'''
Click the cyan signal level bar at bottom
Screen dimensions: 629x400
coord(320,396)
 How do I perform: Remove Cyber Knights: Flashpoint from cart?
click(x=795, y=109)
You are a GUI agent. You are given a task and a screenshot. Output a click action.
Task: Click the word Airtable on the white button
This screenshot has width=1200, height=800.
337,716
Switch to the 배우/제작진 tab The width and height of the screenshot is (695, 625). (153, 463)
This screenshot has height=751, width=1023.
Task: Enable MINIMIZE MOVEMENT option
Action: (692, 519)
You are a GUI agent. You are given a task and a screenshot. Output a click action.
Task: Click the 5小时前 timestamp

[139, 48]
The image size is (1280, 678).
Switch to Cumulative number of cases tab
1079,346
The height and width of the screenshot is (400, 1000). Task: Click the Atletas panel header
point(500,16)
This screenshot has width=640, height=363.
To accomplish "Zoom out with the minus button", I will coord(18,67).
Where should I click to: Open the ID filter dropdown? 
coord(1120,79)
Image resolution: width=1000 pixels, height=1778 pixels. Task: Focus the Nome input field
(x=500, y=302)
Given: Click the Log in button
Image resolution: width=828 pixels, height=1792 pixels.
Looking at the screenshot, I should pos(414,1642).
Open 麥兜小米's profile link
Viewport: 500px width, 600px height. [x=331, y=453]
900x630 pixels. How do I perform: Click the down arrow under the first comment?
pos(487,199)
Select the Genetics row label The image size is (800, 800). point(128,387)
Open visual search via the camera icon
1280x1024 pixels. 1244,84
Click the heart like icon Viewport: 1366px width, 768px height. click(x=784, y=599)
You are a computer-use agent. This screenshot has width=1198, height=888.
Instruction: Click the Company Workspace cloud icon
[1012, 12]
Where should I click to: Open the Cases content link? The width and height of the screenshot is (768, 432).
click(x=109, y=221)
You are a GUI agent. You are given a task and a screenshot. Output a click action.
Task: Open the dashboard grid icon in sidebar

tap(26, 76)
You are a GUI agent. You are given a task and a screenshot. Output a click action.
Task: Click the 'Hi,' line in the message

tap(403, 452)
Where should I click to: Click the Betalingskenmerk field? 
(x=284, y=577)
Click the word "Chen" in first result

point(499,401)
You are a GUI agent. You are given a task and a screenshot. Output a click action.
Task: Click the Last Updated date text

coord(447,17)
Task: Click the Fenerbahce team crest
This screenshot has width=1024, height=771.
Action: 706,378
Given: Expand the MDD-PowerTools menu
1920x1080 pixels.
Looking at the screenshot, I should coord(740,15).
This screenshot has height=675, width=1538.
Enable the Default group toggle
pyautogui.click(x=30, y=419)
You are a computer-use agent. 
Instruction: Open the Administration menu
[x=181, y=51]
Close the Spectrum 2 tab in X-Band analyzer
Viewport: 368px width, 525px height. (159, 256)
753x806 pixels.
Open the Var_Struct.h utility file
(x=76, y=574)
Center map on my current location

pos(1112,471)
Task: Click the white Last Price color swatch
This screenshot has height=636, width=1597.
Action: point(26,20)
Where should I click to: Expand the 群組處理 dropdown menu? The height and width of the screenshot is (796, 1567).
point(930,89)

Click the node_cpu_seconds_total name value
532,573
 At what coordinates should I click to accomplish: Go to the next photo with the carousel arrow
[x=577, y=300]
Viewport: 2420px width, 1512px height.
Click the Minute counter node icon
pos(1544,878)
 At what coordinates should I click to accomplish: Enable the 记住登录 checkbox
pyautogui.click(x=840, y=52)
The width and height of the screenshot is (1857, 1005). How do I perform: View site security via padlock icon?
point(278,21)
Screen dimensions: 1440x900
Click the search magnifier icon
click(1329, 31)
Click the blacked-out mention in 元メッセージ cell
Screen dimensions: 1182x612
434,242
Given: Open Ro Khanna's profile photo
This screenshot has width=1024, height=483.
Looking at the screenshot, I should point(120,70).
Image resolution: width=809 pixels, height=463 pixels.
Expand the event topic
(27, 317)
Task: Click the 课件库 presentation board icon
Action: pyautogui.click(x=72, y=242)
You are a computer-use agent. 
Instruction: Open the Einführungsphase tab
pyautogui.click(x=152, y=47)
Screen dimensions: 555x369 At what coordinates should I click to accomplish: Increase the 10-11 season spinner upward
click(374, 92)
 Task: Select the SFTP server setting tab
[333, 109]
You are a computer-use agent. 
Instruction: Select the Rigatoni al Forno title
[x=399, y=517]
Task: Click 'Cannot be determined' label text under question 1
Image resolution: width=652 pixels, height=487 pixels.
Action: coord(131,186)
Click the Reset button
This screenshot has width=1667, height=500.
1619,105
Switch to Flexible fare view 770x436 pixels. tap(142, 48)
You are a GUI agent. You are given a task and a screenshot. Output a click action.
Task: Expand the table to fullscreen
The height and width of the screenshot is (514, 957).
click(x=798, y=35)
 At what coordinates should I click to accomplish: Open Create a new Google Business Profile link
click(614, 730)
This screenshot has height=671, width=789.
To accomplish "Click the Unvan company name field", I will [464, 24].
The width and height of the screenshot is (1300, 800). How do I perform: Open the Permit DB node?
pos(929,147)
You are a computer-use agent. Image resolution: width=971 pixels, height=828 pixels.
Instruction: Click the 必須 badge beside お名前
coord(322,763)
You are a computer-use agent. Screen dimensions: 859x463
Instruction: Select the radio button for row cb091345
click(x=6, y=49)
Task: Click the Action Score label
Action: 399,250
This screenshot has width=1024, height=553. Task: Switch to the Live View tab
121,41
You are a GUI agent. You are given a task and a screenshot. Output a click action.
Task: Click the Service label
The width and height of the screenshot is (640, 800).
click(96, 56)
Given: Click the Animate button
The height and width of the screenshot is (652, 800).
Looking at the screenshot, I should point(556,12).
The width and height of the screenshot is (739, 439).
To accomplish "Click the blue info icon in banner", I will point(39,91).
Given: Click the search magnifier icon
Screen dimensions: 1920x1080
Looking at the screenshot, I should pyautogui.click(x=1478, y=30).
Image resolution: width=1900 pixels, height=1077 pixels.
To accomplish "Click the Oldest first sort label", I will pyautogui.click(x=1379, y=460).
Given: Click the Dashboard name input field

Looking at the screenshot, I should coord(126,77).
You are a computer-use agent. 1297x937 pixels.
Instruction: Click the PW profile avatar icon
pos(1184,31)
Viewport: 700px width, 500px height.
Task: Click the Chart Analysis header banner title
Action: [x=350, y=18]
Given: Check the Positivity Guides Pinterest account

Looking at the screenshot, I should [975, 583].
'''
▶ [What this task involves]:
Look above for the line with "Task: Click the white Last Price color swatch"; retype exactly that line, every line after it up to the line with "Task: Click 'Cannot", and that line too, nothing else.

▶ [Answer for this exercise]:
Task: Click the white Last Price color swatch
This screenshot has height=636, width=1597.
Action: point(26,20)
Where should I click to: Expand the 群組處理 dropdown menu? The height and width of the screenshot is (796, 1567).
point(930,89)

Click the node_cpu_seconds_total name value
532,573
 At what coordinates should I click to accomplish: Go to the next photo with the carousel arrow
[x=577, y=300]
Viewport: 2420px width, 1512px height.
Click the Minute counter node icon
pos(1544,878)
 At what coordinates should I click to accomplish: Enable the 记住登录 checkbox
pyautogui.click(x=840, y=52)
The width and height of the screenshot is (1857, 1005). How do I perform: View site security via padlock icon?
point(278,21)
Screen dimensions: 1440x900
Click the search magnifier icon
click(1329, 31)
Click the blacked-out mention in 元メッセージ cell
Screen dimensions: 1182x612
434,242
Given: Open Ro Khanna's profile photo
This screenshot has width=1024, height=483.
Looking at the screenshot, I should point(120,70).
Image resolution: width=809 pixels, height=463 pixels.
Expand the event topic
(27, 317)
Task: Click the 课件库 presentation board icon
Action: pyautogui.click(x=72, y=242)
You are a computer-use agent. 
Instruction: Open the Einführungsphase tab
pyautogui.click(x=152, y=47)
Screen dimensions: 555x369 At what coordinates should I click to accomplish: Increase the 10-11 season spinner upward
click(374, 92)
 Task: Select the SFTP server setting tab
[333, 109]
You are a computer-use agent. 
Instruction: Select the Rigatoni al Forno title
[x=399, y=517]
Task: Click 'Cannot be determined' label text under question 1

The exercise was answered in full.